The Hidden Danger in IPOs of 2021


The year 2021 saw a stream of Initial Public Offerings (IPOs) that entered many investors’ pockets. Companies from all sectors and industries tried to unlock their true value by listing on the stock market. According to credit rating agency India Ratings and Research (Ind-Ra), the financial year 2022 has the highest number of IPOs lined up in over two decades. A closer look at the 2021 IPO bull run shows that companies might have tried to list without sufficient reason or cause. The question is, can the recent and upcoming IPOs sustain investor gains? Are the listed companies overpriced? Have the IPO-raised funds been used in the right manner? Read on to know more.

Are IPOs Overpriced?

A total of 72 companies had their IPOs in FY22. Between January and November, 38 out of 52 mainboard IPOs ended up with listing gains. Listing gains happen when a company’s share debuts at a higher price than what the IPO subscribers bought it for. Based on the issue size, the top 10 companies gave average listing gains of nearly ~17%. 

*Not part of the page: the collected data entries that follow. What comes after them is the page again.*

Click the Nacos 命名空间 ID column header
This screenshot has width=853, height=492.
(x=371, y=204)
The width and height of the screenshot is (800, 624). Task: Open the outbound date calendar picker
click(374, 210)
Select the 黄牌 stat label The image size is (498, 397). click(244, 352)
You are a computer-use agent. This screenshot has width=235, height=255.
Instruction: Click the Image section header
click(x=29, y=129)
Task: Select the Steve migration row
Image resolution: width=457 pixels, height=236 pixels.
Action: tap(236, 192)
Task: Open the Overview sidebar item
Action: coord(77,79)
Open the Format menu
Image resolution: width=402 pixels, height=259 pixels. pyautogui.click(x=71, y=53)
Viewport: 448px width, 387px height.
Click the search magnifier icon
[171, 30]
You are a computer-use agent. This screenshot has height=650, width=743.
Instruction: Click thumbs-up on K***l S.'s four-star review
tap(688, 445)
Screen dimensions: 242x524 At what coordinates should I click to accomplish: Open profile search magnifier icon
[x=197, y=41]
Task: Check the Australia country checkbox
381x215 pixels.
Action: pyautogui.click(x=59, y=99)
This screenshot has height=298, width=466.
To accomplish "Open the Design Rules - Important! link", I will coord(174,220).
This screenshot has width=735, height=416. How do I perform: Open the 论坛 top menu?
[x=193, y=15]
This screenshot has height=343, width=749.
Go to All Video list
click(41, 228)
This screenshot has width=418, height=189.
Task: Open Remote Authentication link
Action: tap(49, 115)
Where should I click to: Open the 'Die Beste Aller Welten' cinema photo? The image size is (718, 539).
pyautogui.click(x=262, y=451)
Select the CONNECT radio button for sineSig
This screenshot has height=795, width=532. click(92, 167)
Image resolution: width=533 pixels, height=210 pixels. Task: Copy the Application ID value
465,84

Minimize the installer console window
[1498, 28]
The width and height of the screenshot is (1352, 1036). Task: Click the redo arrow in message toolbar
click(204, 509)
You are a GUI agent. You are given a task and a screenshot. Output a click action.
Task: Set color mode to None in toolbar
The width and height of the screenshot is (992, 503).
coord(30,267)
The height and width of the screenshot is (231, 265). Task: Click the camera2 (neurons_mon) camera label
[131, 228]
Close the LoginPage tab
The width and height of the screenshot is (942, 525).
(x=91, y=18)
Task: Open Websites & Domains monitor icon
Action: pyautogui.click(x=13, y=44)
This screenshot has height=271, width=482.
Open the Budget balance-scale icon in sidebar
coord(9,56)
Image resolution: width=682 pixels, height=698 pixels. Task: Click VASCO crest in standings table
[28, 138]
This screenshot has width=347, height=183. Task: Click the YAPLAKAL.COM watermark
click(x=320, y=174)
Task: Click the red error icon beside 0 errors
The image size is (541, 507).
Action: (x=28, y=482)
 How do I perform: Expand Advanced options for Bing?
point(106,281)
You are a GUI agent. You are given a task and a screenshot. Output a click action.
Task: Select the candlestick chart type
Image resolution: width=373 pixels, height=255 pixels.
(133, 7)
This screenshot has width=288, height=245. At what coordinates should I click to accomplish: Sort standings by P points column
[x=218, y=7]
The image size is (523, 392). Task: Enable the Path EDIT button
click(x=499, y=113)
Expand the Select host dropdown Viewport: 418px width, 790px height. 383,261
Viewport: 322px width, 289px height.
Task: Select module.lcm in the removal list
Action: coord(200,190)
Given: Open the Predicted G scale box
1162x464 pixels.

According to Ind-Ra, the IPO count for FY22 stood at 71, amounting to Rs 85,600 crores as against Rs 27,200 crore raised by 56 companies last year. Life Insurance Corporation or LIC is planning to raise nearly Rs 1,00,000 crore through an IPO. If it happens by year-end, it could drive the total issue size for the fiscal to nearly Rs 2,00,000 crore. The IPO bull run is being led by the new-age tech-oriented companies like Zomato, Nykaa, PayTM, Policy Bazaar, to name a few. Unlike traditional companies, new-age tech-oriented companies are listing for brand recognition and premium value unlocking. 

IPOs Not Helping In Cutting Down Corporate Debt?

According to Ind-Ra, 26% of the companies used the funds for corporate purposes, 19% used them for funding capital expenditure, another 19% used them for repayment of existing loans, and the remaining 11% used it to carry out an offer for sale. 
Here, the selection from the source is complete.